All of which is true of all those connected to the grisly business of murdering the unborn. While the butchers and their attendants may snuff out the life of the image bearers, while they may sear their own consciences in doing so, they still bear His image. And it is incumbent for we who seek to speak prophetically into their wicked lives to remember that.
I recently read this piece that briefly explores the all too easy process by which we dehumanize others. I’ve been on both sides of the equation. I know the frustration of having people think so ill of me that every defense goes unheard, every word of repentance is received as a diabolical plot on my part. I’ve reached the point with too many people of concluding, “There is nothing possible for me to do to redeem this relationship. They hate me to the point of not hearing me.” As disheartening as that is, the truth is there are others I can’t hear because I have dehumanized them.
My argument here isn’t that we ought to give credence to the arguments of those who kill babies for profit, to take seriously their murderous rationalizations. Neither am I suddenly adopting a strategy of using soft language that dulls the reality of abortion. I’m simply hoping to remember that the very reason it is so vile is because it dehumanizes babies, denies the imago dei. And I can’t fight faithfully against that while doing the same, denying the imago dei, to those I am fighting.
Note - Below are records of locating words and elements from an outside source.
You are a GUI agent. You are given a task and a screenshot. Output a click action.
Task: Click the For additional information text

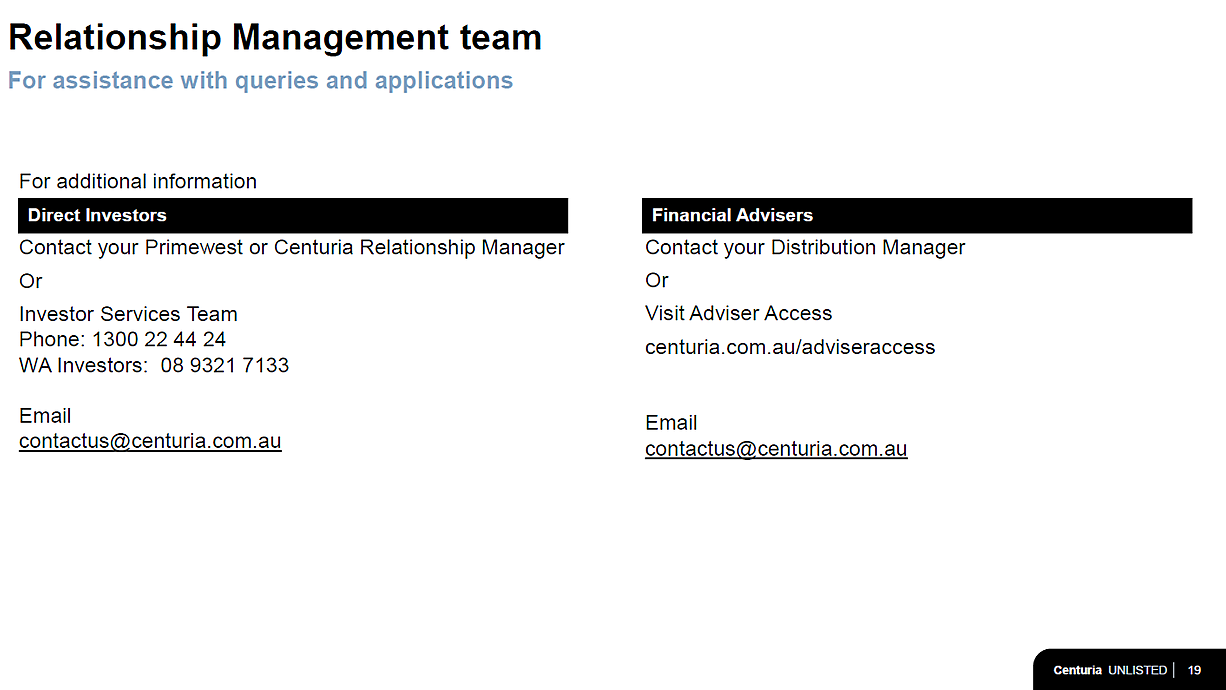click(138, 181)
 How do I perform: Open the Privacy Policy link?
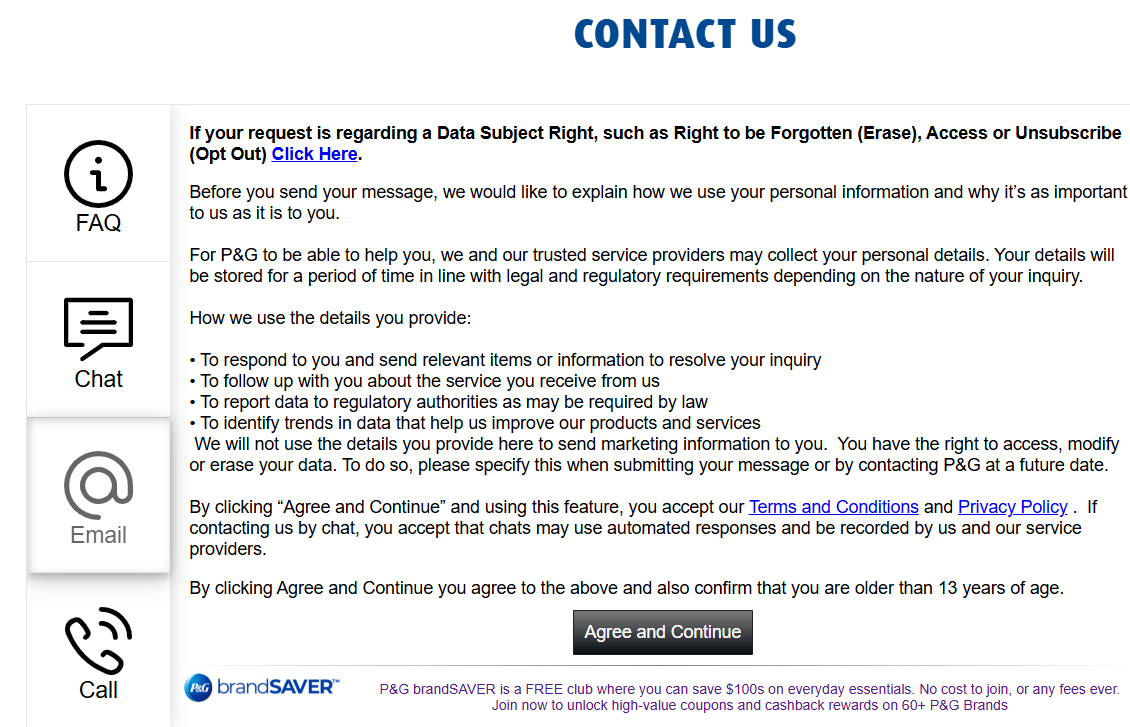tap(1012, 507)
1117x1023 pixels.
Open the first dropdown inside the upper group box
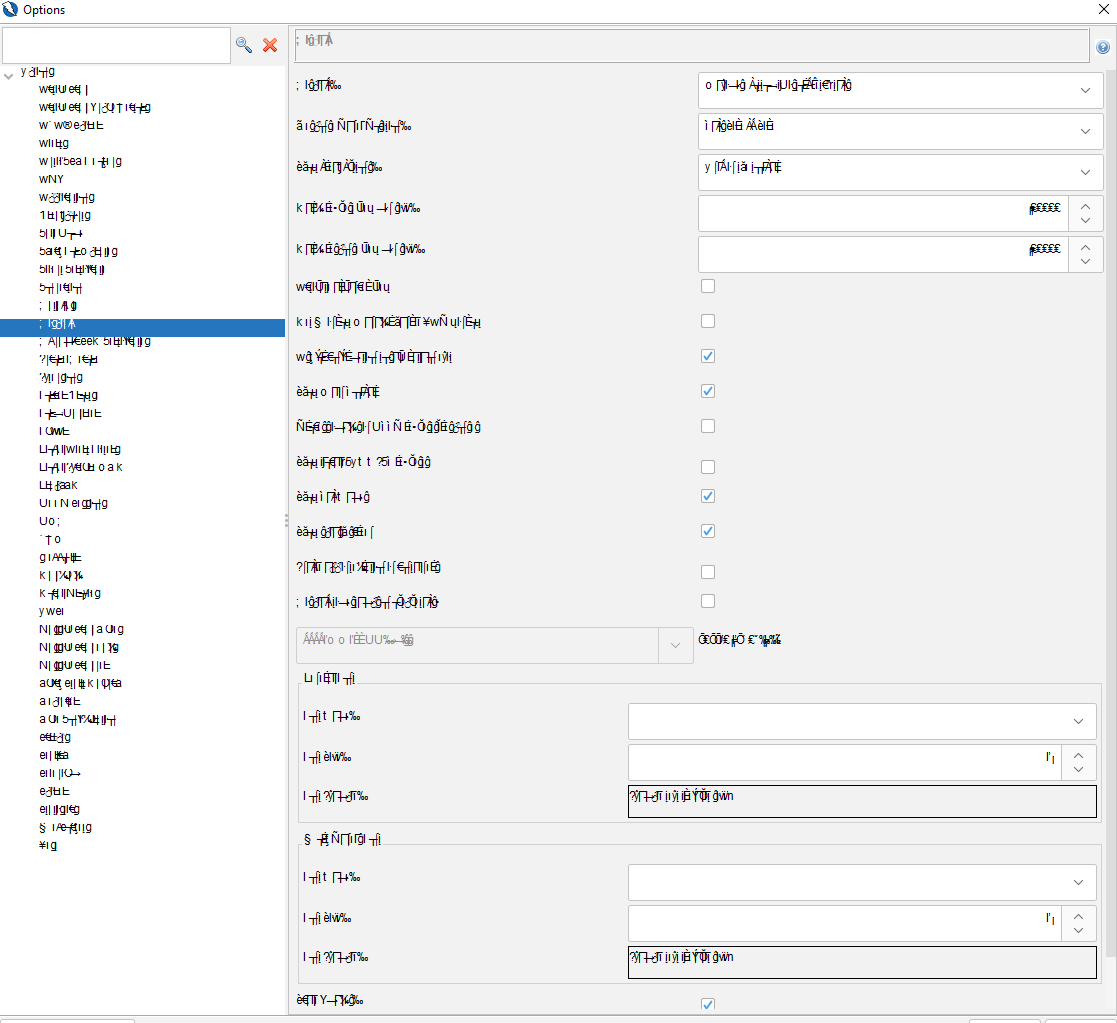pos(1078,721)
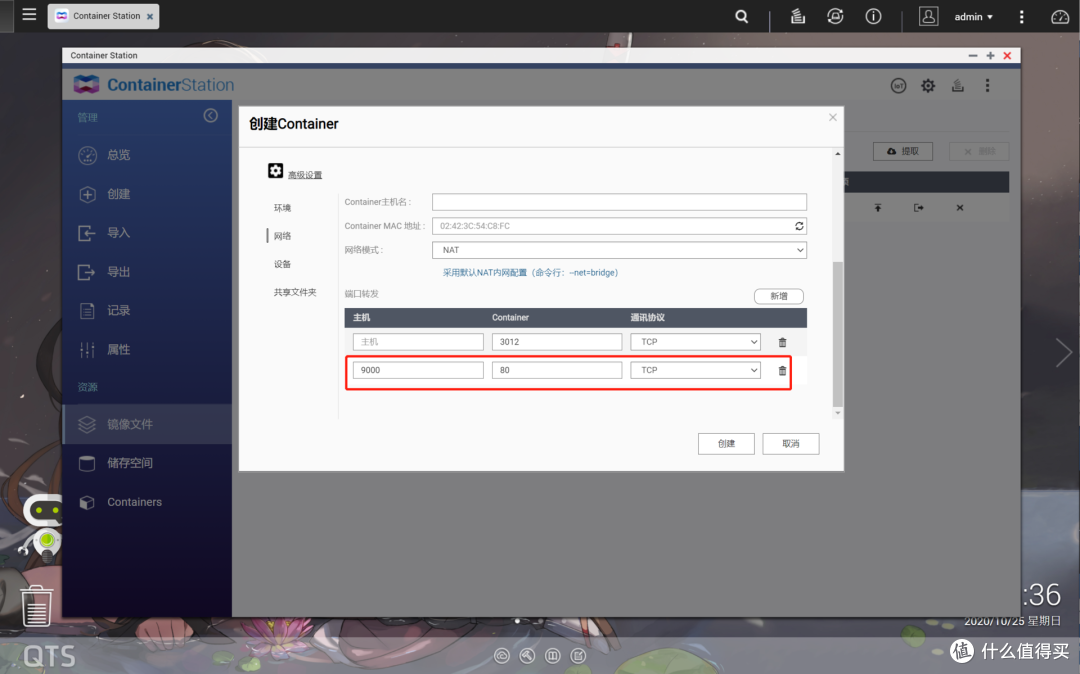The width and height of the screenshot is (1080, 674).
Task: Open protocol dropdown for port 3012 row
Action: (695, 342)
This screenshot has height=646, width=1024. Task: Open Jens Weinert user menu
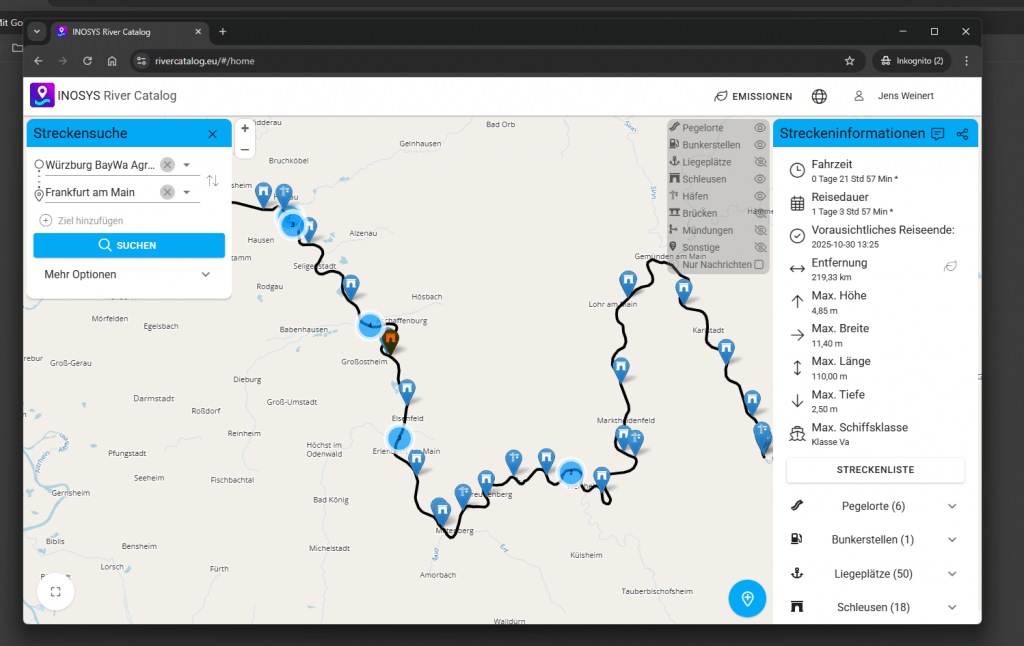pos(898,96)
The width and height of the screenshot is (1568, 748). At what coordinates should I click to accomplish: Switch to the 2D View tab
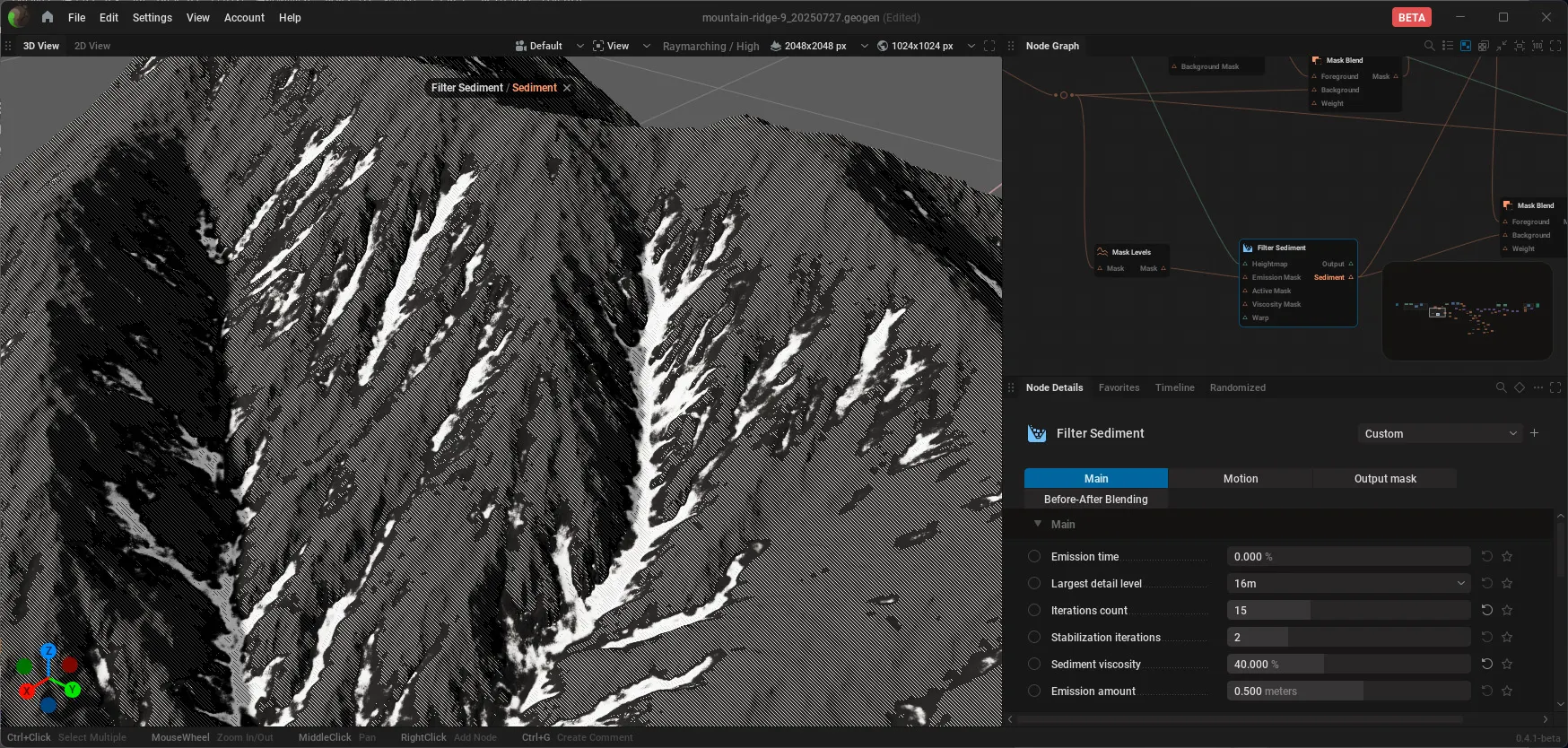click(92, 46)
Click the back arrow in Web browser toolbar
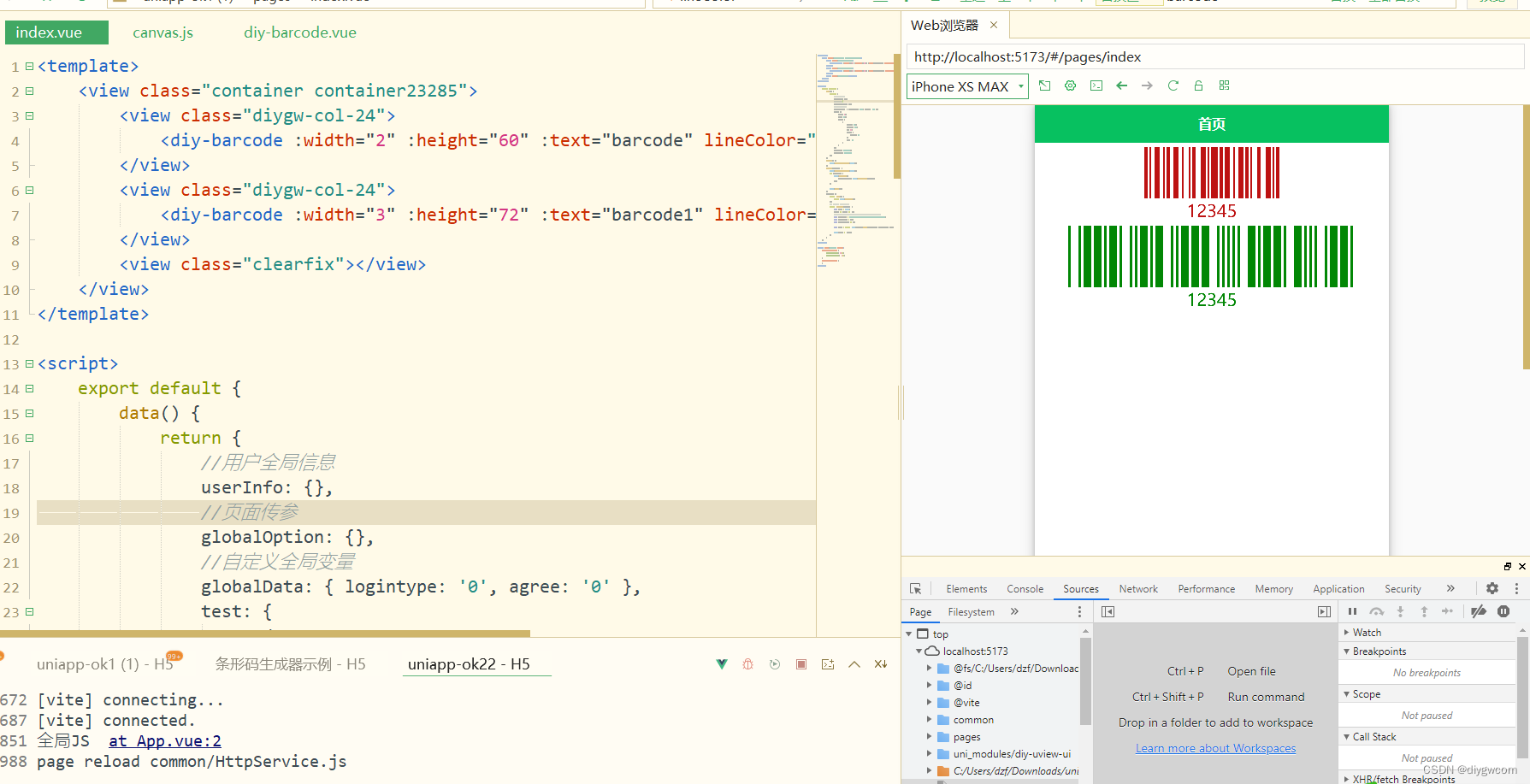Viewport: 1530px width, 784px height. tap(1121, 85)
The devil delights when we diminish the horror of abortion, when we turn it into a mere political issue. He delights when we embrace the socially acceptable moral outrage against Kermit Gosnell or the selling of baby parts. But even when we rightly recognize abortion for just what it is, the cold-blooded murder of our own children, he is there beside us, armed with his favorite weapon, pride. When we dehumanize these dehumanizers we not only fall on the sword of our own hypocrisy, but embrace a Pelagian pride: “I thank you Lord that I am not like other non-humans. I believe babies are humans, lobby to defund Planned Parenthood and give to my local crisis pregnancy center.”
Abortion is decidedly inhumane. It is, however, decidedly human. The babies bear God’s image. The mothers, husbands, boyfriends bear God’s image. The assassins bear God’s image. But we are all also the kind of beings that murder babies, all of us. And our only hope is Jesus, the one who is the express image of the Father. All image killers are image bearers. And all image bearers are image killers. May God have mercy.